Gifhorn lacked 220 kindergarten places in 2020, mirroring the deficit trend across Germany, which is why new kindergarten schemes are welcomed by politicians. Encouraged by government subsidiaries for kindergarten proposals, several operators from municipalities (35%), Protestant (25%) and Catholic churches (18%) and private companies run kindergartens and are – at times – in fierce competition with each other (Linberg et al., 2013). Local churches utilized the kindergarten deficit within municipalities to attract financial resources, advance religious profiles, and offer distinct faith-based curricula (Rösler, 2015). Muslim associations also discussed such expansion plans at national and regional meetings, which rarely translated into implementation. Accreditation processes for Muslim-led kindergartens are heavily scrutinized, which partly explains why there are less than 40 Muslim kindergartens across Germany and none in Lower Saxony (Charchira, 2017; Hollenbach, 2017). For an interreligious kindergarten endeavor, such as in Gifhorn with established Christian partners, a civil servant in Hanover reflected that ‘the risk [of failure] is much lower… It can only be positive if a mosque can hide behind an established faith-based welfare association… [being] very careful to comply with our legal system’. The experience with bureaucracy also shaped the perception within mosques in Gifhorn, which was polemically expressed by a local member, imitating the city council: ‘You, Islamist… want a Kindergarten? Forget it! Whether it is a school or kindergarten, as soon as Muslims lead the initiative, the fear emerges that Germany will be Islamized’. Despite such reservations, the mosque committee was pragmatic, accepting the cooperation offer, despite its yearning for an independent kindergarten. At the DITIB state level, the interreligious kindergarten became a viable option to improve the image of the national association. This was influenced by the recent political setbacks and prolonged efforts to set up kindergartens on its own and an awareness that churches may become vocal public opponents, when they were not incorporated in the planning phase.

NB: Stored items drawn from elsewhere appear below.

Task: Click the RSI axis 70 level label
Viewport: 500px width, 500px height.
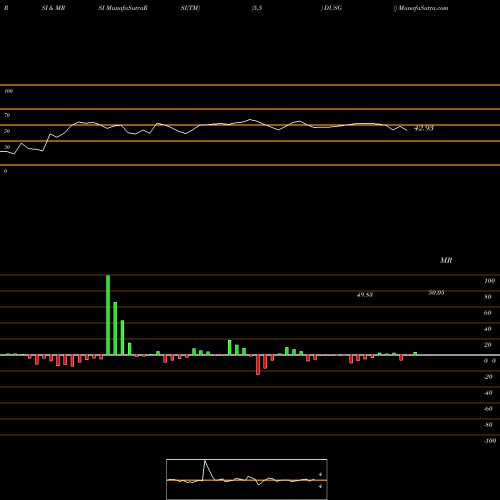Action: pos(7,115)
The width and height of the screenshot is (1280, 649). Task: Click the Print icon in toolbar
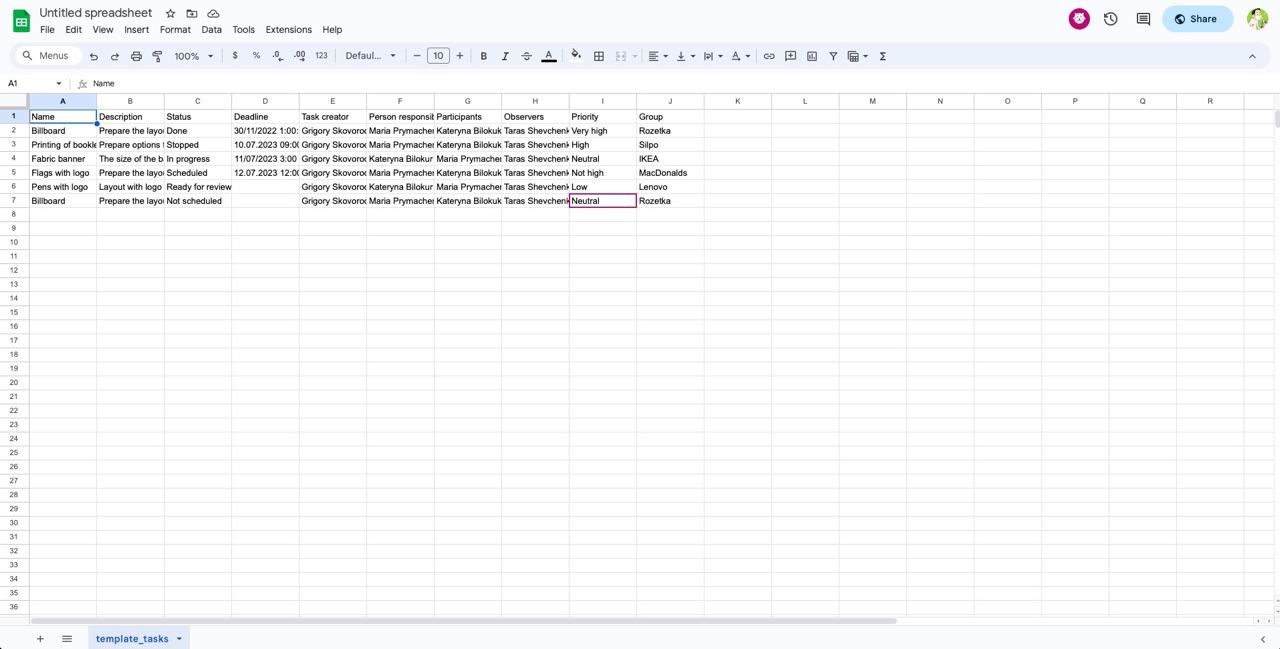pos(136,56)
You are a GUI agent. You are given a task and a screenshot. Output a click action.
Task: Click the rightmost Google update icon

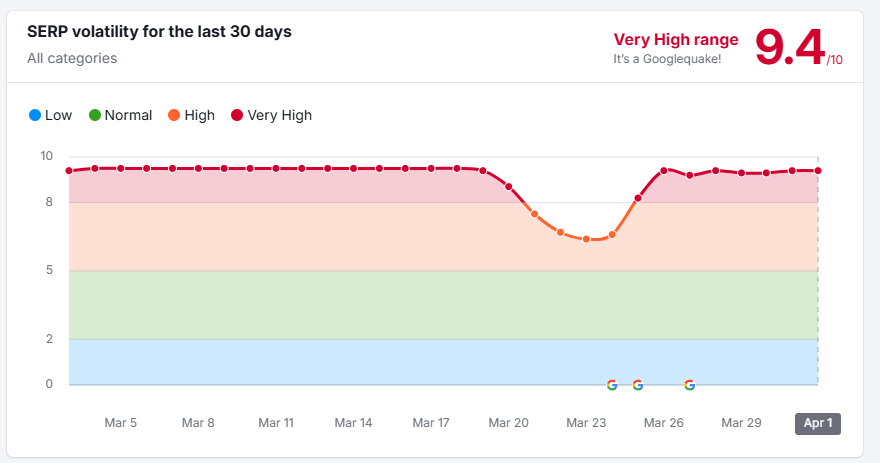click(690, 385)
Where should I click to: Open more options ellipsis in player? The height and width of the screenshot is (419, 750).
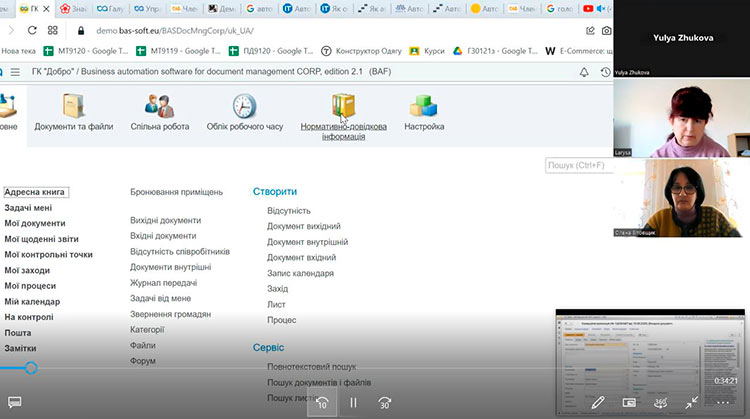pyautogui.click(x=723, y=402)
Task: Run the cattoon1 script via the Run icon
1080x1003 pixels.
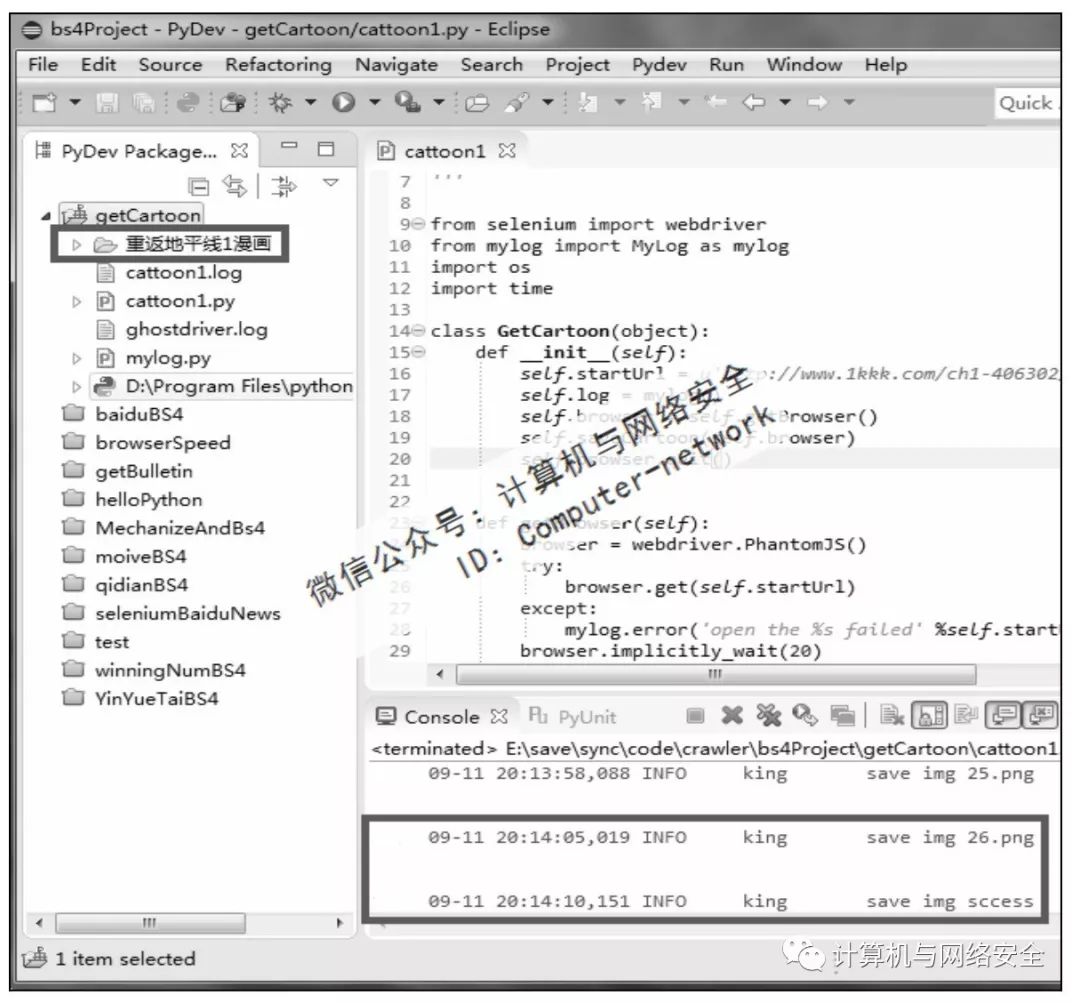Action: 344,104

Moreover, when the Protestant church declined its involvement in Gifhorn, its own kindergarten committee, operating eight facilities, regarded the Catholic partner as a competitor within a contested market. The independent Diakonie, on the contrary, welcomed the cooperation offer to expand its educational services into a new territory as it only operated kindergartens in Hanover until then. These instrumental considerations were expressed in a business-like language. Key stakeholders envisioned the Muslim–Christian kindergarten as ‘product’, ‘franchise’, ‘model project’, ‘start-up’, or as ‘beneficial for the economic prosperity of the region’. Such local pragmatism is reflected in the fusion of economic concerns with integration policy as well as an increasing interest of cultural and religious competency in the private and public sector (Rosenow, 2012; Vertovec, 2014). The consensus among partners and parents about the kindergarten’s integration and product potential caused resentment and concern by established operators. During the 25th anniversary of a Protestant kindergarten, the principal assured that she was not alarmed by the new competitor: ‘We have up to 30 percent Muslims. There is no issue here… whether it is with sermons or Christmas celebrations’. Other church actors dismissed the interreligious concept, arguing that existing facilities sufficiently cater for Muslims, but were nevertheless concerned about the prospect of having to reflect and modify their own time-proven pedagogic and diversity approaches.

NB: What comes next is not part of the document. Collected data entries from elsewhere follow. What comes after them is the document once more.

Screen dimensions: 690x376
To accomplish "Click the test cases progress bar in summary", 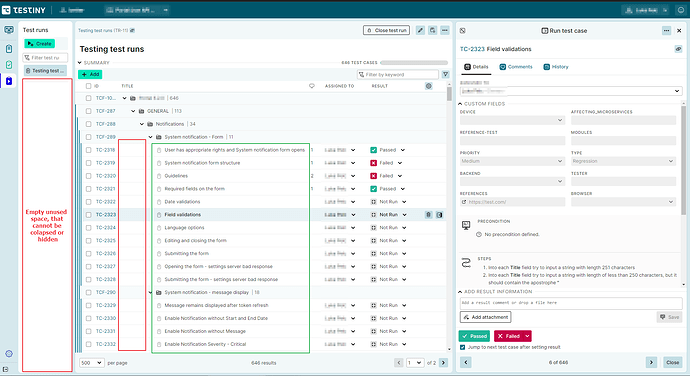I will [x=414, y=63].
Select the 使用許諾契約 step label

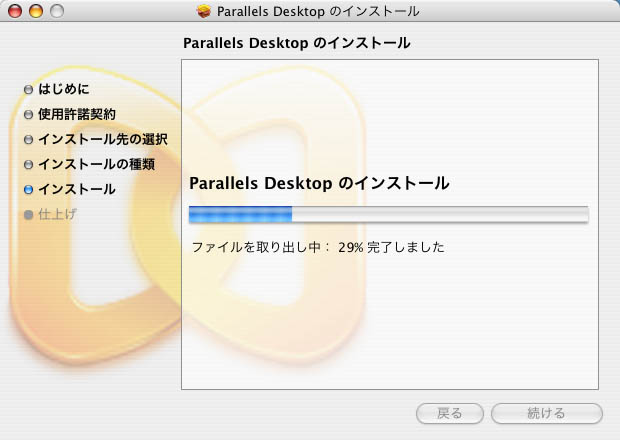[x=77, y=114]
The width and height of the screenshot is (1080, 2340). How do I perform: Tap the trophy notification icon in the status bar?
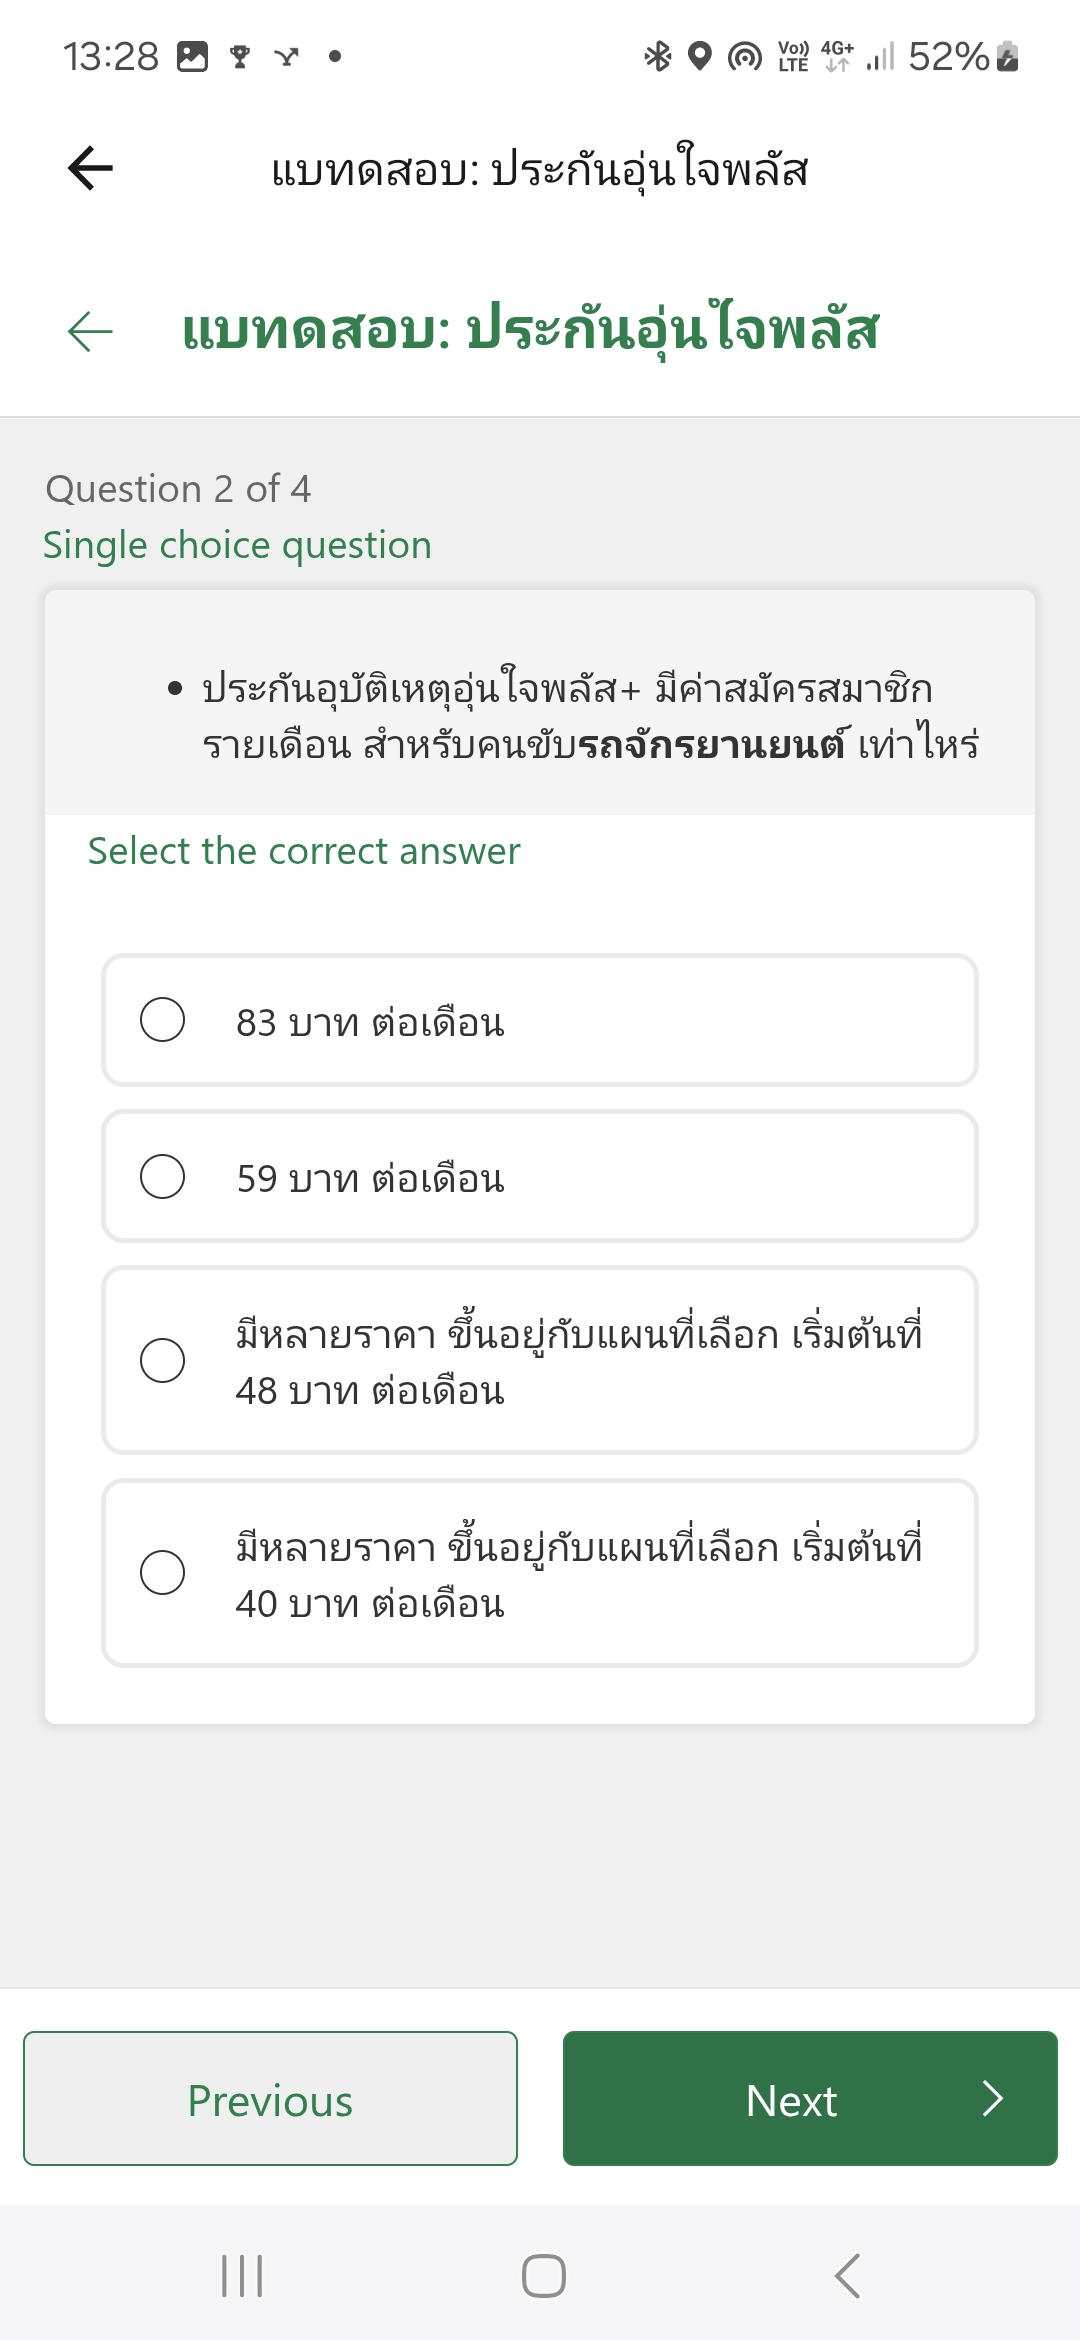coord(240,57)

Finally, studies emphasized that local mosques rarely contribute to dialogue and heavily rely on state-level leaders, because of a resource deficit (Klinkhammer et al., 2011; Tezcan, 2006). However, for concrete and complex dialogue projects, including a kindergarten the resource advantage of local churches may be over-stated. During implementation, church and mosque leaders outsourced key tasks (e.g. developing a concept note, cooperation treaty, legal framework) to respective experts within their state-level associations in Hanover and Hildesheim. A technocrat in Hanover recalled that ‘local actors [in Gifhorn] only contributed in a limited fashion. It is not a critique towards them, but the normal process’. Through the time-sensitive kindergarten example, the section could demonstrate that all stakeholders pursued vested and often mutually competing interests, highlighting the intersection between local religious and state-level actors.

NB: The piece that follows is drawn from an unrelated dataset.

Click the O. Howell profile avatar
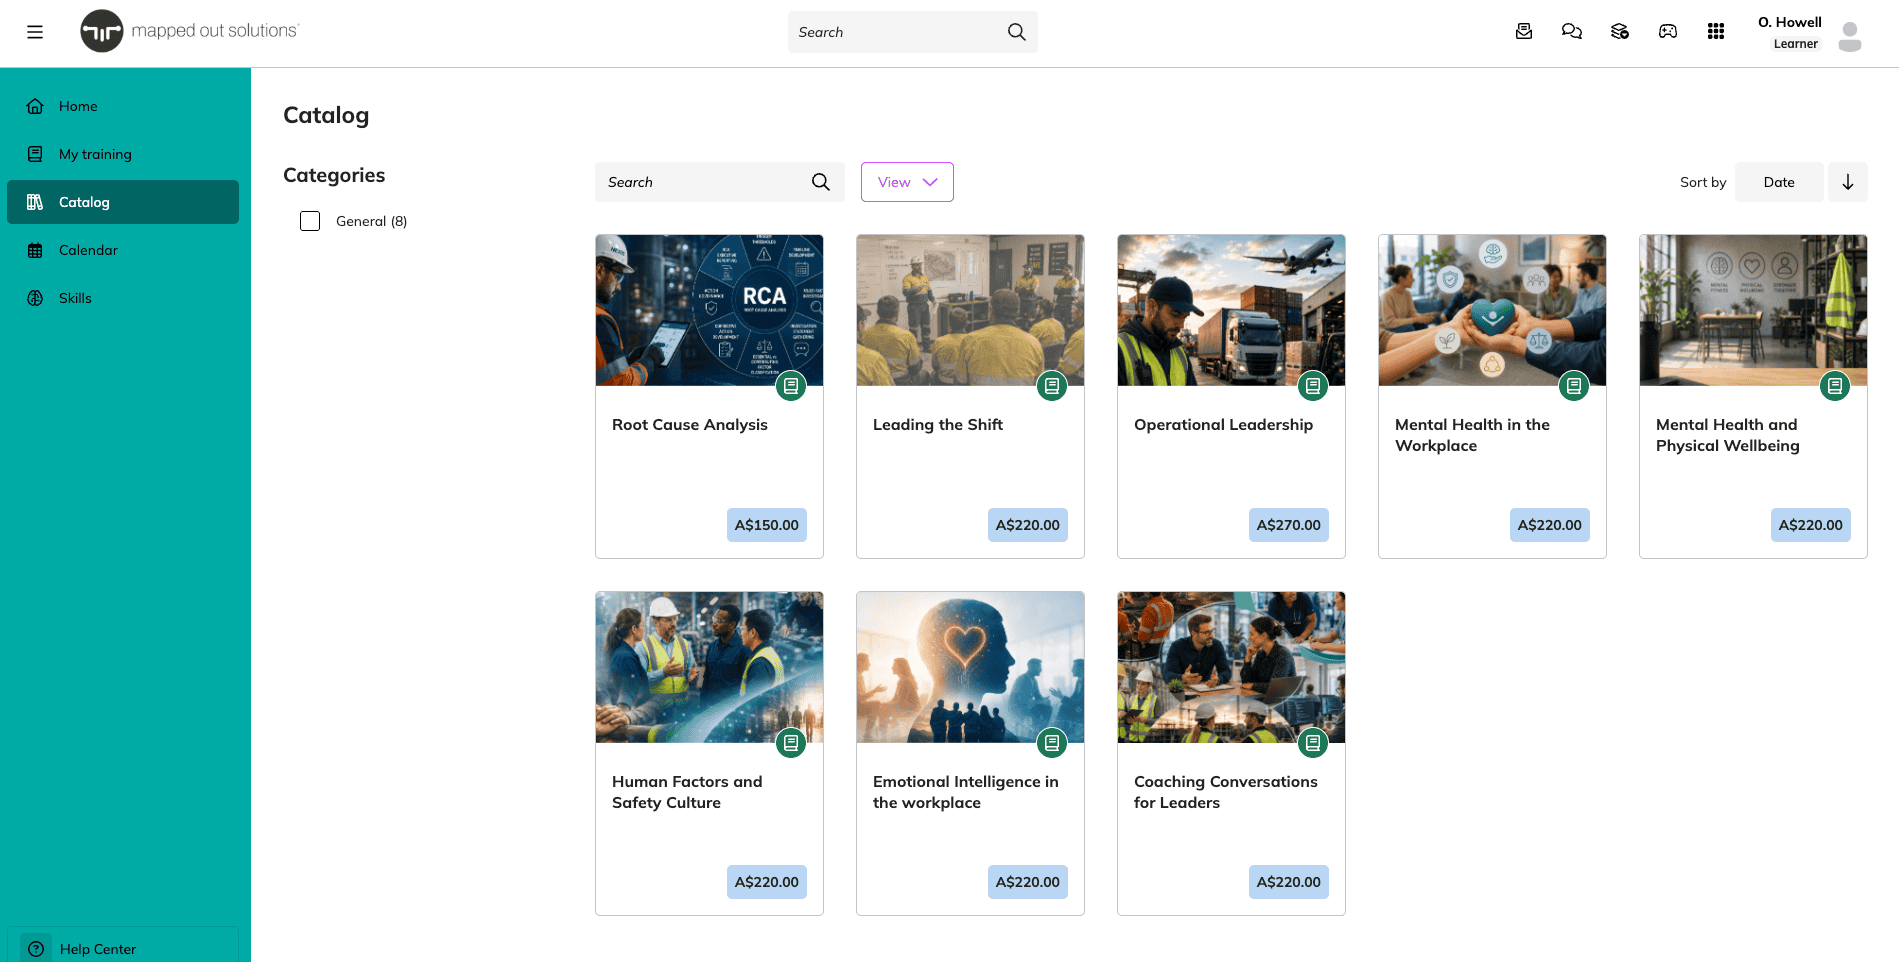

The role of religious authorities
Established religious authorities have been seen to be detrimental for grassroots dialogue (Griera and Nagel, 2018; Klinkhammer, 2019; Klinkhammer et al., 2011; Körs, 2018). In Gifhorn, internal leadership disputes over faith-based labor rights (e.g. ‘homogeneity of employees’ meaning Christian staff only) and theological positions within the local Protestant church initially jeopardized the kindergarten project, which corresponds with the critical stance of the national leadership toward dialogue with Muslims (Bölsche, 2001; EKD, 2006). A Christian respondent, who was part of the negotiation, recalled ‘one camp within the Protestant kindergarten committee that strongly felt Christians are not obliged to cooperate with Muslims, which threatens the Christian profile’. However, the kindergarten example revealed that segments within the leadership departed from this non-cooperative position. Although the church did not officially cooperate, behind the scene, sections in the local and state-level leadership supported the kindergarten. A committee member called it ‘a blessing that some key people [within the Protestant church] continued to push the project and facilitated the transition to the Diakonie’. Furthermore, the Regional Bishop attended the opening press conference and held a ‘passionate speech’, expressing symbolic support. Christian respondents interpreted these developments as an ongoing paradigm change within the Protestant mainline church regarding the current trajectory of interreligious relations and cooperation with Muslims.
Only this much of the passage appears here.